The United States and the Republic of Korea will suffer the consequences if a U.S. anti-missile system is deployed in the ROK, a Foreign Ministry spokesman said on Monday after a company in the ROK approved a land swap with the government.
China strongly urged the relevant parties to stop the system's deployment and "will resolutely take necessary measures to safeguard our security interests, and the U.S. and ROK will suffer all the consequences from this," spokesman Geng Shuang told a regular news conference.
The deployment of the Terminal High Altitude Area Defense (THAAD) anti-missile system will gravely harm the regional strategic balance and seriously undermine the security interests of relevant regional countries, including China, he said.
China understands the reasonable concerns of relevant parties to safeguard their security, but the security of one country should not be achieved at the cost of damaging the safety of other countries, he said, adding that China resolutely opposes and is strongly dissatisfied over the deployment.

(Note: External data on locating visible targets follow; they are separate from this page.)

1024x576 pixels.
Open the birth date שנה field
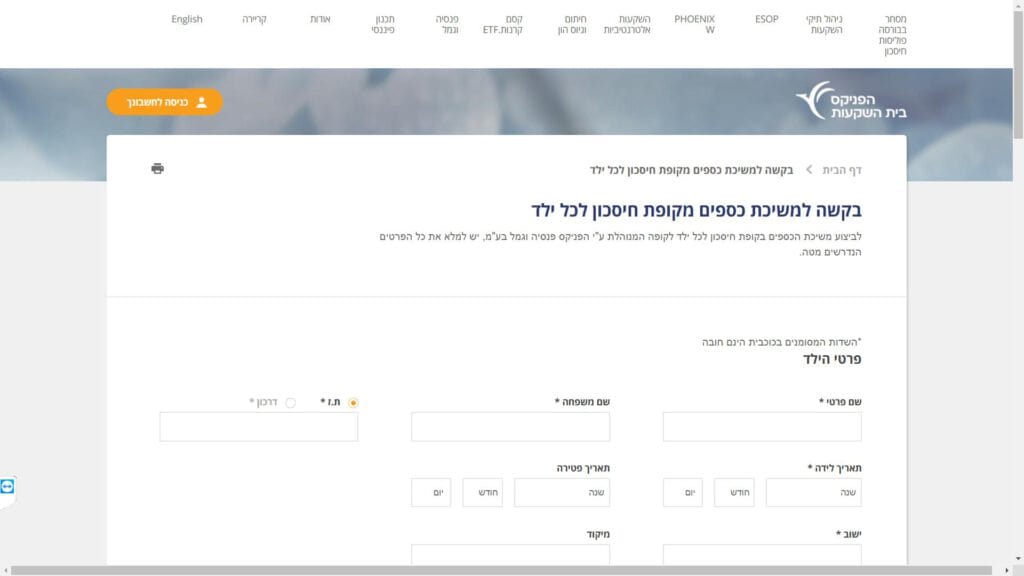813,492
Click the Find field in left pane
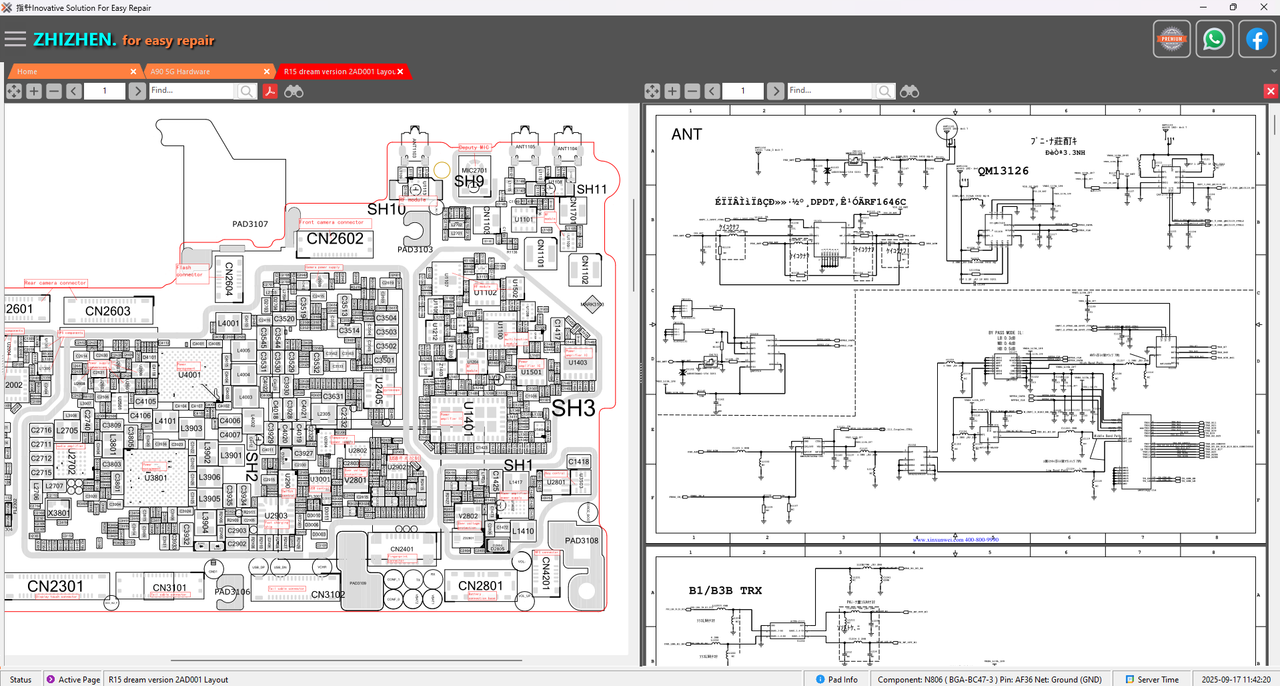 (191, 91)
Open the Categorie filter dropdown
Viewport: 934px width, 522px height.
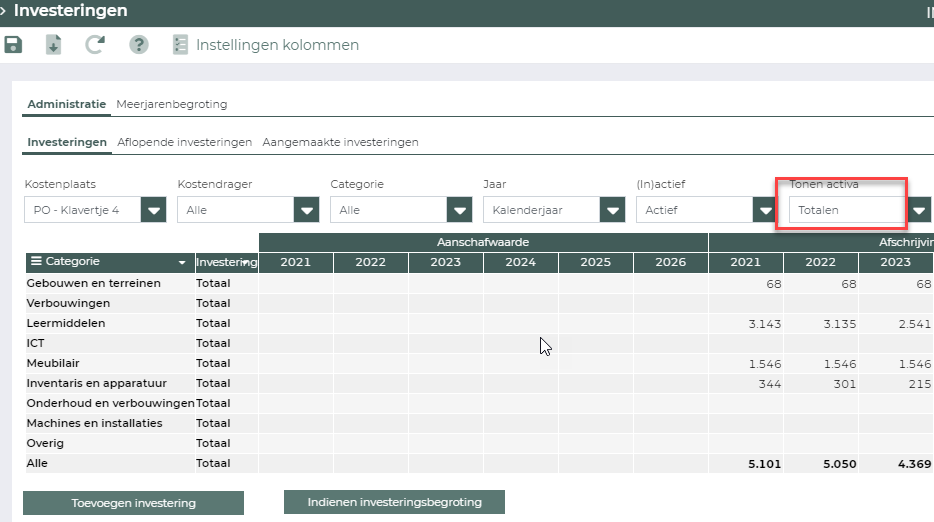(459, 210)
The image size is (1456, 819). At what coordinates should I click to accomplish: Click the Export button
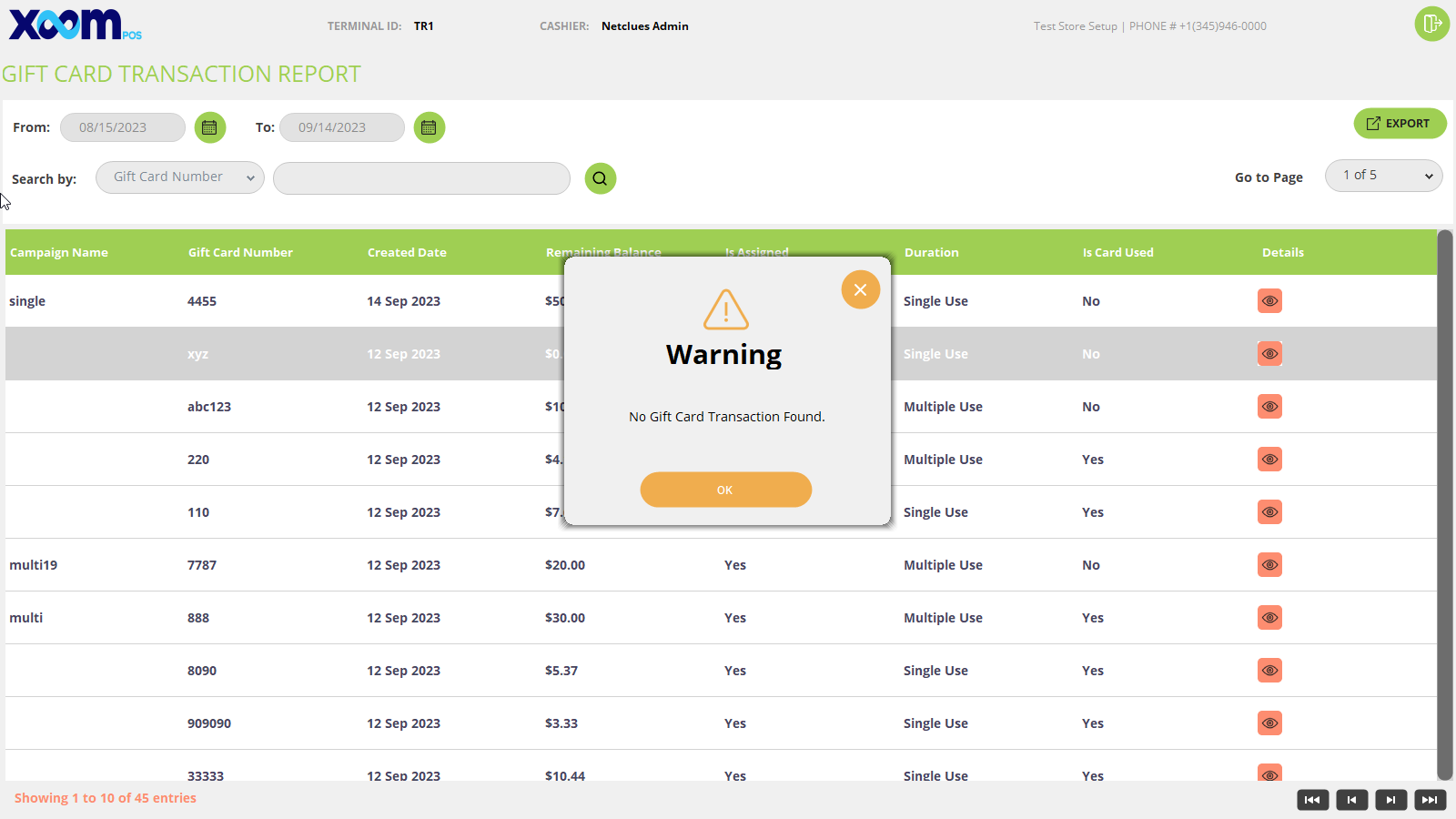(1399, 124)
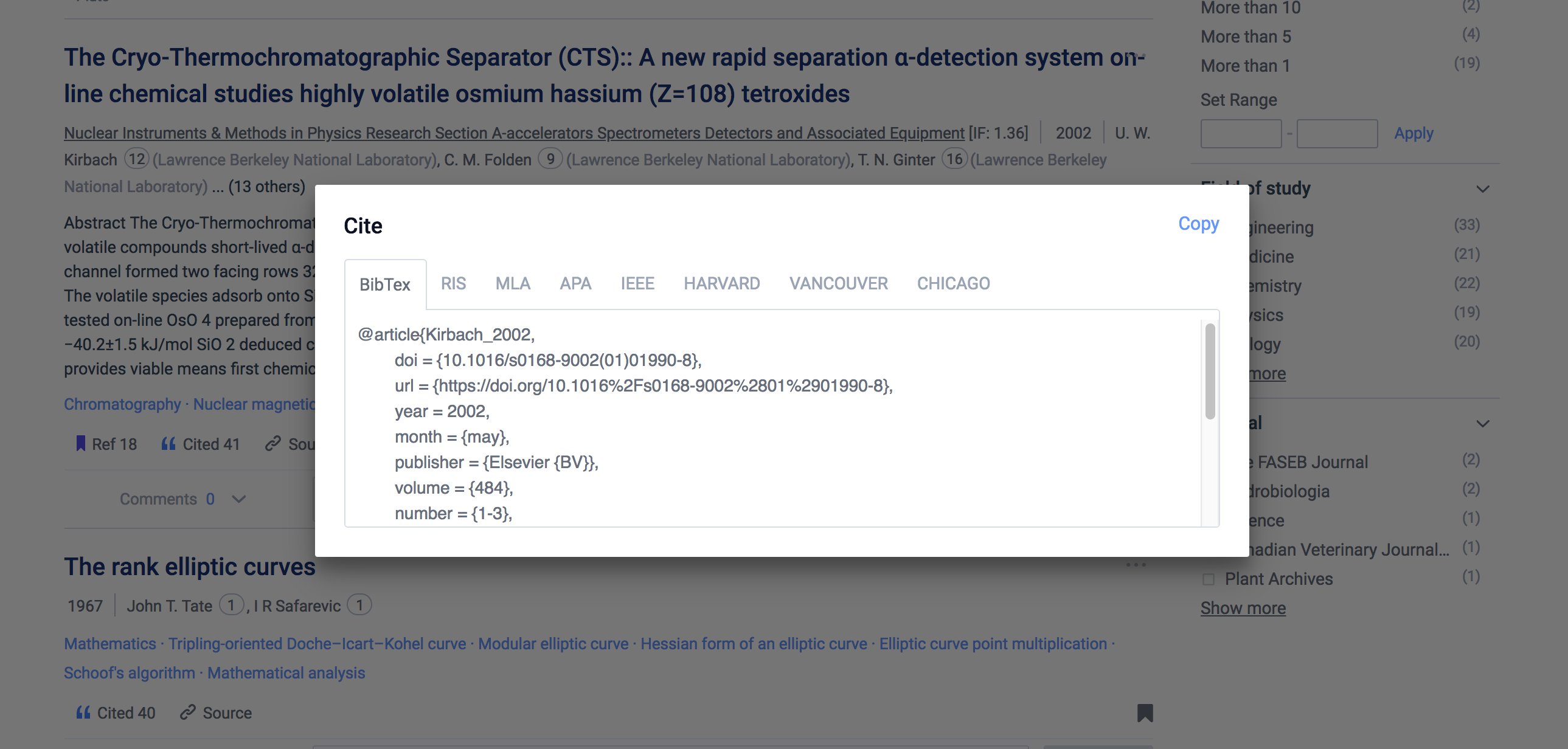Click the Source link icon under elliptic curves
The height and width of the screenshot is (749, 1568).
click(x=187, y=712)
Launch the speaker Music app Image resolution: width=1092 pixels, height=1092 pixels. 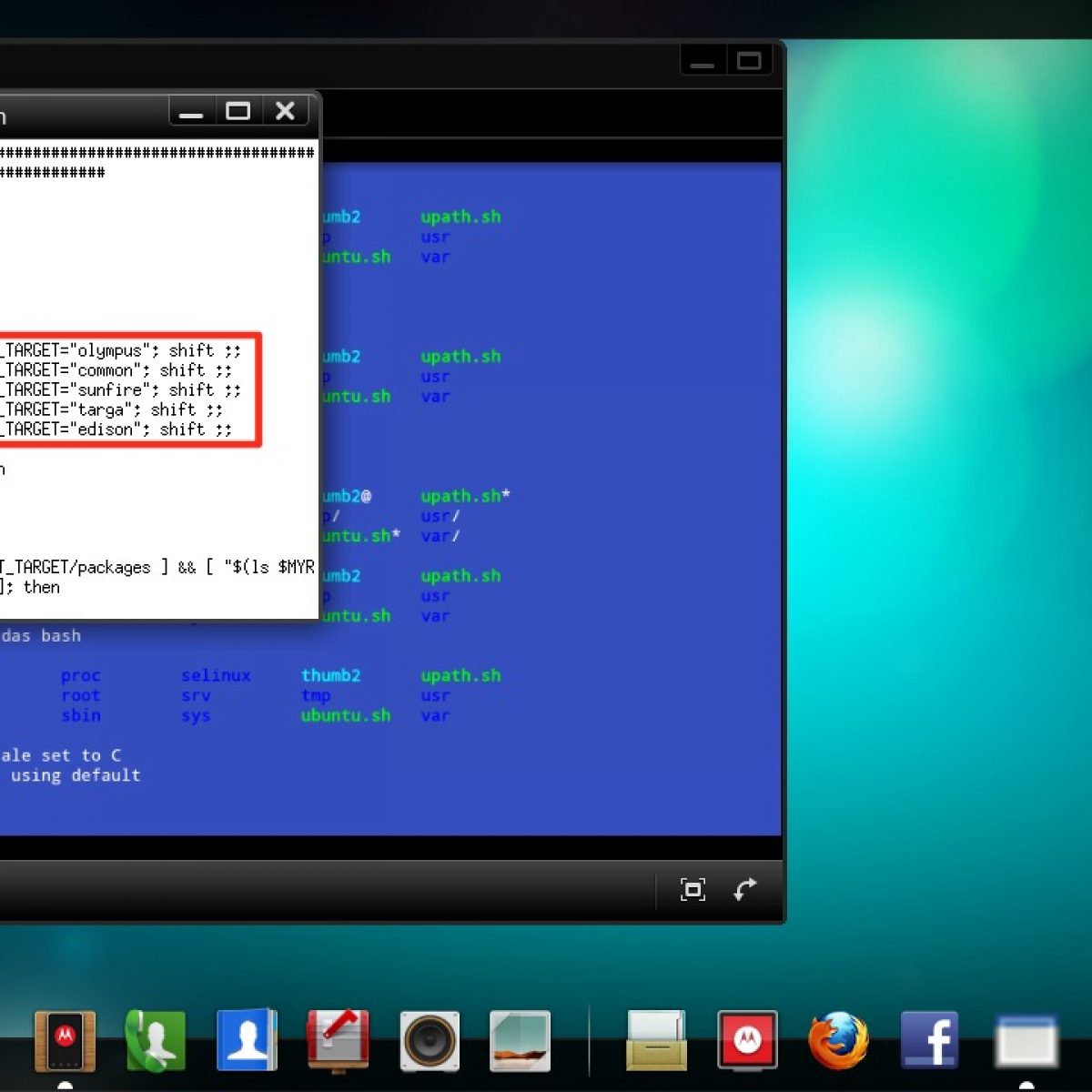(430, 1041)
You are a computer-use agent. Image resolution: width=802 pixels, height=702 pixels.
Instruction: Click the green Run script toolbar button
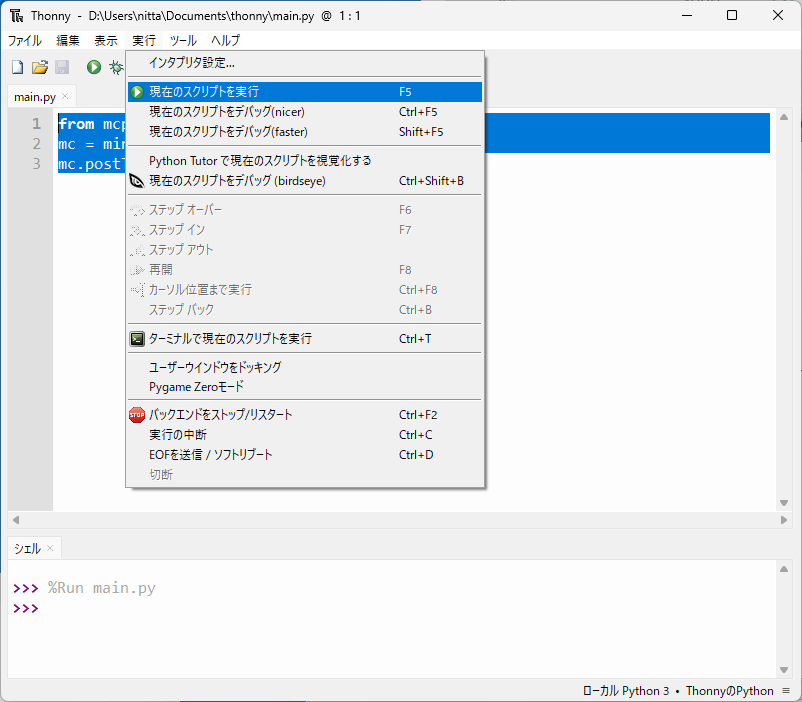93,67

His remarks follows the approval of a land swap deal between the ROK's Lotte Group and the country's Defense Ministry on Monday.
The ministry decided last year to deploy the THAAD system on land that is part of a golf course owned by Lotte in the Seongju region, southeast of Seoul.
Residents from Seongju, North Gyeongsang province, held a rally in front of the Lotte International head office in Seoul on the day of the board meeting, demanding the company refuse the land provision, according to a report in the Korean Times.
"The approval should be made in the next administration," Na Gyung-che, co-representative of the minor opposition Justice Party was quoted as saying in a media conference at the venue. "We hope Lotte will make a wise decision."